— Text shown —
□ □ □ □ □ □ □

I ask this because I'm trying to figure out a solution for myself for keeping sensitive personal information and I never thought about storing such documents in a repository. Maybe I am missing something and your use case will open my eyes. Thanks!

3 comments

For me one big benefit is that it's distributed. I like to keep my important documents backed up on all the computers i have, on a USB drive stored in a safe location and also store the data with a cloud provider.

Now, if i update one document on computer A, and another document using computer B, i have to sync it to all other devices which is a PITA without git. You get into the situation where you don't know if the version on the USB drive was newer or older than the one on computer B etc, whereas with git all this is available in the version tree and there are nice merge tools available.

I've been planning to do this even for photos, for all the reasons above, but haven't taken the full step yet.

Wouldn't encrypted files with a service like Dropbox help? Containers usually sync well (only syncs changed parts). Only downside is that you can't access files without decryption software.
Dropbox, as all other "just-works" sync services, don't handle merge conflicts very good. Suddenly you have thousands of Filename_EditedByX(3).txt in every folder and dont know which one of them is the newest and don't have their most common ancestor version easily available for a 3-way merge.
To be fair, they cannot handle merge conflicts with encrypted containers. I find that merge conflicts almost always cause more trouble than the work of avoiding them from the start. As long as you don't share data (with containers unlikely), merge conflicts should be extremely rare (and anticipated).
I am not OP but I do the same as him.

I used to keep the data on Dropbox but switched to a repo because it felt to have better safety against user error. It's not all that hard to accidentally delete or modify a file in a filesystem. Given the commit process it's much harder to do in a repo.

My tax sheets are updated throughout the year for various reasons (bonuses, side gigs, property sales, etc.), so I rely on the version history. I also keep a lot of other stuff that I update more rapidly (mostly in text documents.)

□ □ □ □ □ □ □

— Source material —
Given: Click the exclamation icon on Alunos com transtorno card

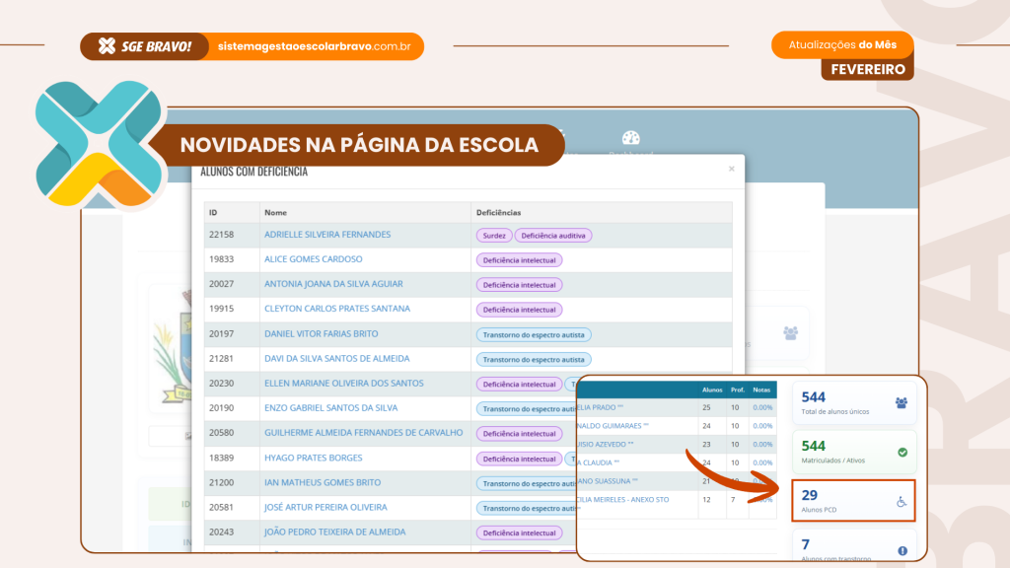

□ □ □ □ □ □ □

— The problem —
Answer these about the discussion on storing personal documents in a repository:
1. Besides all of the writer's computers, where are the important documents backed up in the reply that calls distribution a big benefit?
2. What example file name is given for the copies that pile up when Dropbox hits merge conflicts?
3. What reasons are listed for updating the tax sheets throughout the year?
Answer from the discussion about storing personal documents in a repository alone, not from the data.

— Task solution —
1. On a USB drive stored in a safe location and with a cloud provider.
2. Filename_EditedByX(3).txt
3. Bonuses, side gigs, property sales and other reasons.